The bottom of the lateral ventricle is known as the inferior horn of the lateral ventricle. This is
sometimes referred to as the temporal horn of the lateral ventricle because it is in an area of the brain
called the temporal lobe. Above the inferior horn is white matter of the brain. The middle of the inferior
horn is formed by the tail of the caudate nucleus (see above) and the stria terminalis. The stria
terminalis is a thin bundle of fibers that forms a pathway in the limbic system. The limbic system is an
area near the edge of the middle part of the brain that is important for producing emotions.

The amygdala bulges into the end of the inferior horn. The amygdala is a round mass of gray matter (a
gray appearing substance) in the temporal lobe. The temporal lobes are located on the sides of the
brain by the ears. The bottom and middle part of the internal horn is formed by the hippocampus (see
above), fimbria of the hippocampus, and collateral eminence. The fimbria of the hippocampus is a
band of fibers alongside the hippocampus. The collateral eminence is a bulging of white matter that is
found near the hippocampus.

WHAT ARE SOME OTHER DETAILS ABOUT THE LATERAL VENTRICLES

The lateral ventricles take on a curved shape that conforms to the shape of each half of the brain. The
lateral ventricles pass through all four lobes (sections) of the brain. As you can see from the pictures
above, the lateral ventricles are connected to the third ventricle. The area that connects the lateral
ventricles with the third ventricle is known as the interventricular foramen of Monro (also known as the
interventricular foramen and the foramen of Monro). The choroid plexus, which are the blood vessels
in the lateral ventricle that produce cerebrospinal fluid, are found in the central part of the lateral
ventral and the inferior horn, but not in the anterior or posterior horns.
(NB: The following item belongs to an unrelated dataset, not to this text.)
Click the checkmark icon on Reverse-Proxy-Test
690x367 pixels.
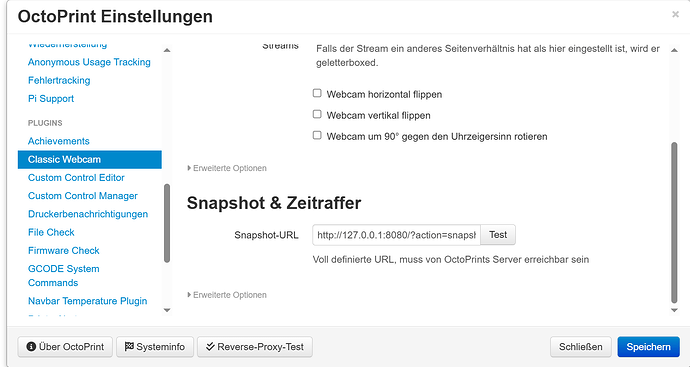pos(210,347)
WHAT ELSE ARE THE LATERAL VENTRICLES KNOWN AS

The lateral ventricle is also known as the ventriculus lateralis and the ventricle of cerebral hemisphere.

WHAT IS THE ORIGIN OF THE TERM, LATERAL VENTRICLES

Lateral ventricles comes from the Latin word "latus" meaning "side" and the Latin word "venter"
meaning "belly." Put the words together and you have "side belly."